Qual deveria ser a meta dos EUA no Iraque? O governo americano é claro nesse ponto: "um Iraque livre e pacificado", visto como crucial para a estabilidade do Oriente Médio, a qual por sua vez é "decisiva para a segurança do povo americano".
Um Iraque livre e pacificado quer dizer um Iraque feito à imagem da América — democrático, liberal, capitalista, sob o Estado de Direito. Embora totalmente simpático a essa idéia — quem não o seria? —, preocupa-me que os iraquianos não acolham bem a orientação americana e que tal ambição seja, no fim das contas, irrealista.

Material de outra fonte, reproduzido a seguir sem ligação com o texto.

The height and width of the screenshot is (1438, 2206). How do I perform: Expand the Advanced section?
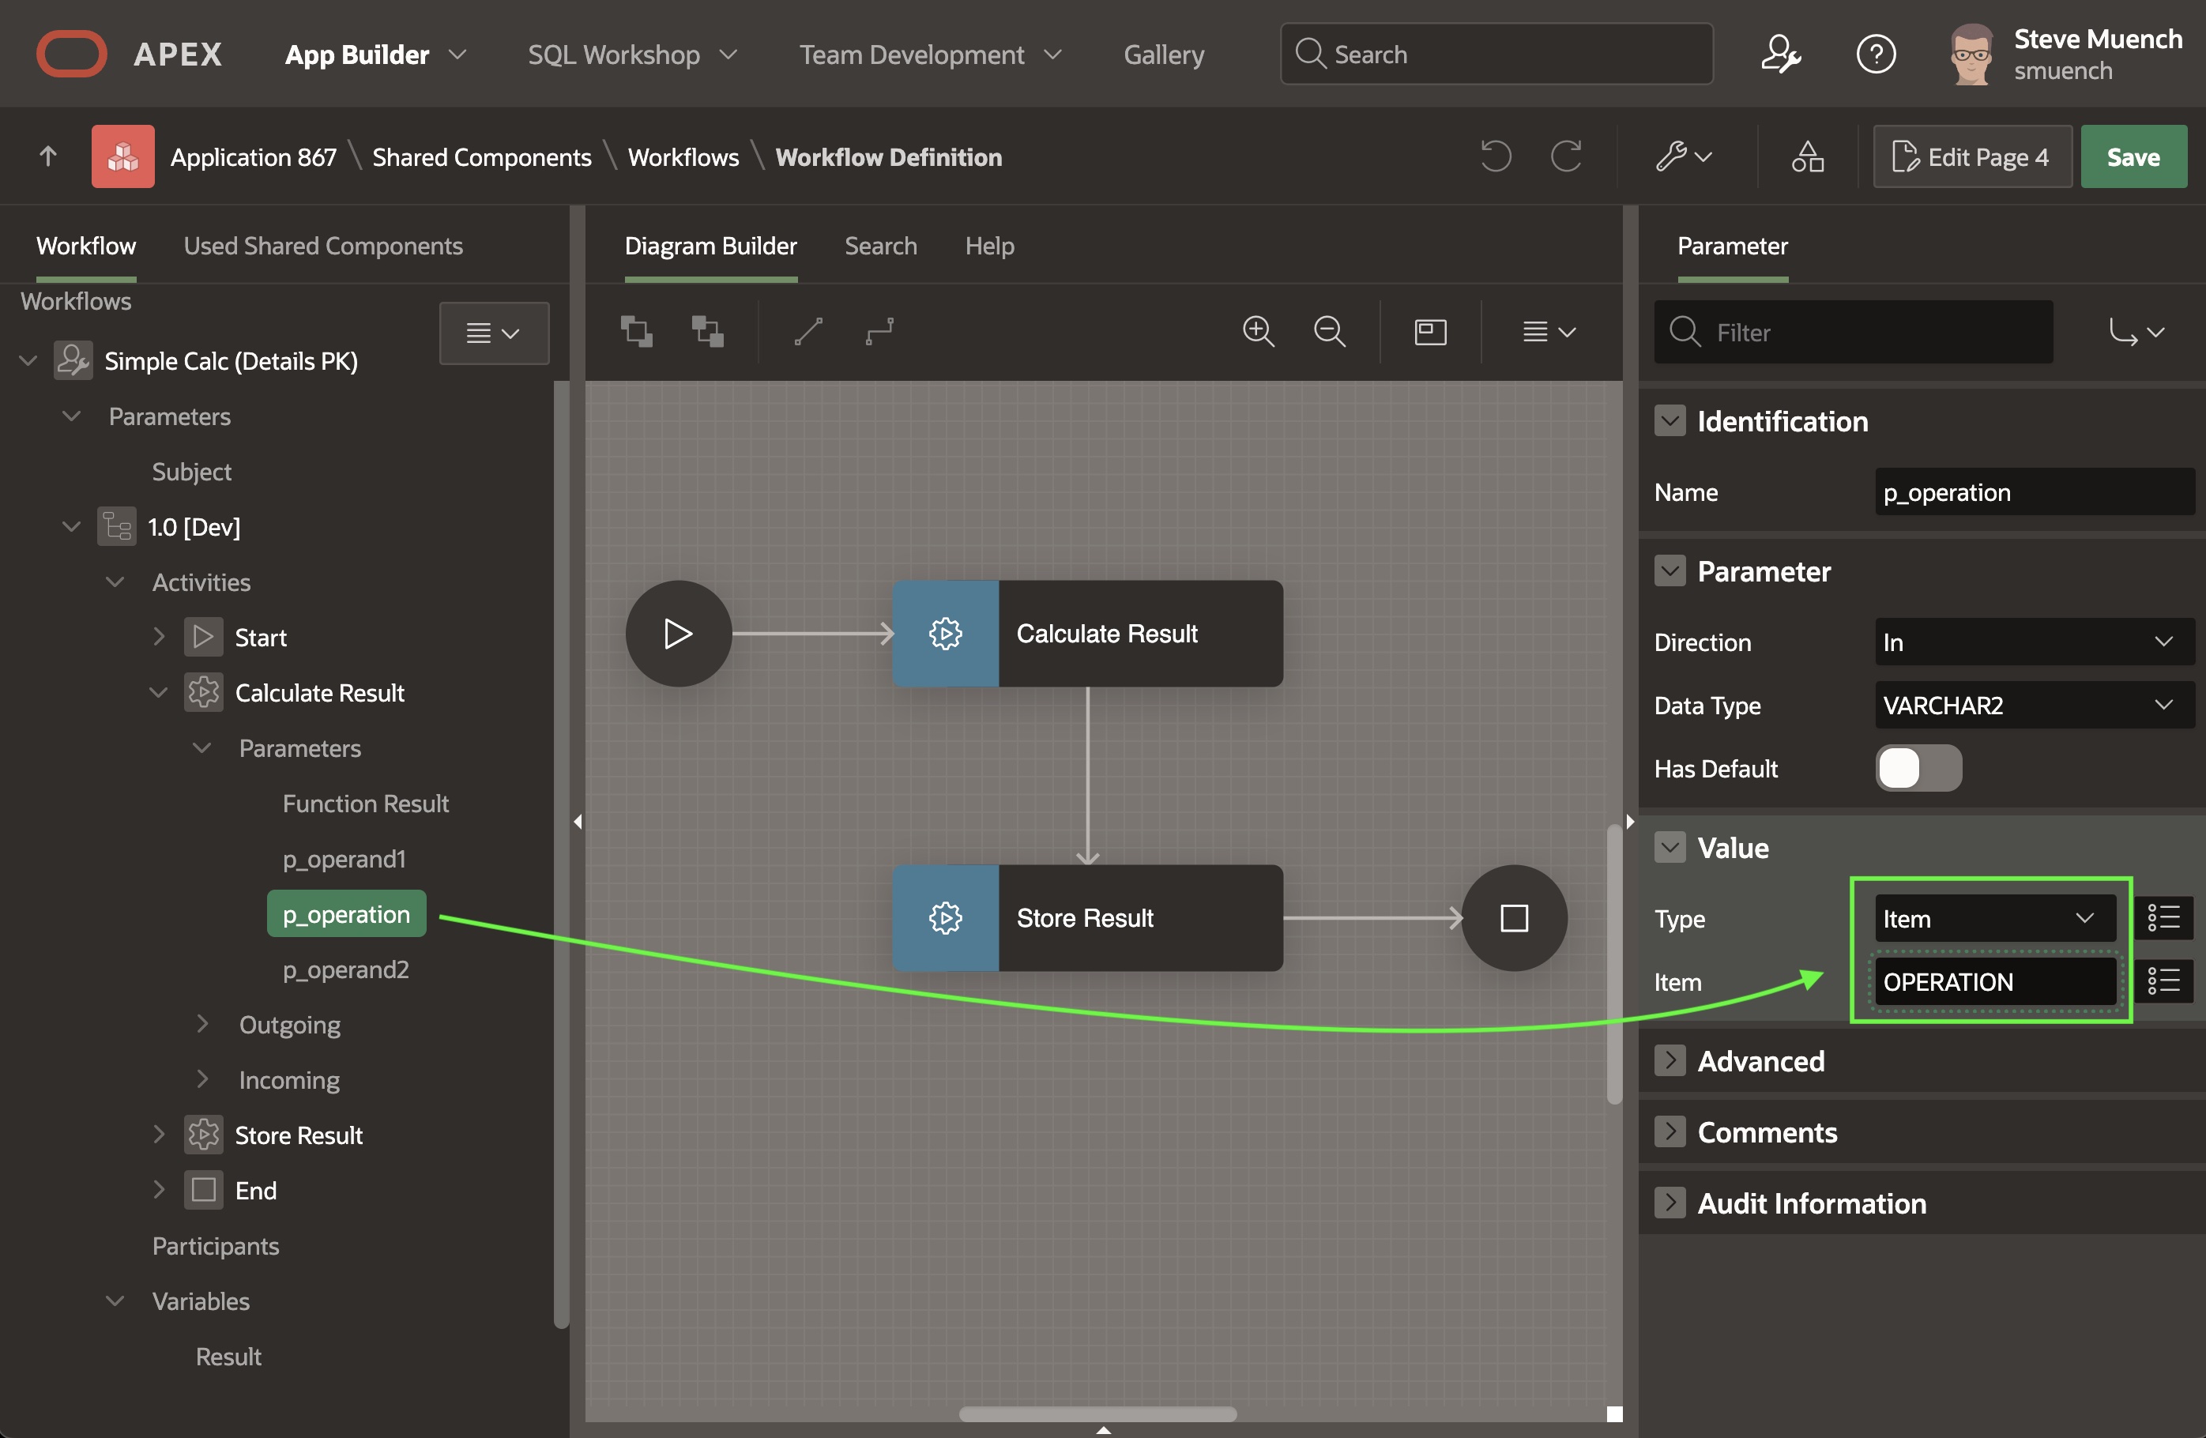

Minhas considerações sobre o segundo ponto são aclaradas por Samuel P. Huntington em seu notável livro Who Are We: The Challenges to America's National Identity , a ser lançado agora em maio. No livro o professor de Harvard analisa o impacto de outras civilizações sobre a América — através da imigração, do bilingüismo, do multiculturalismo, da desvalorização da cidadania e da desnacionalização das elites americanas. Ele defende enfaticamente a necessidade de reafirmação dos valores americanos essenciais frente a esse desafio.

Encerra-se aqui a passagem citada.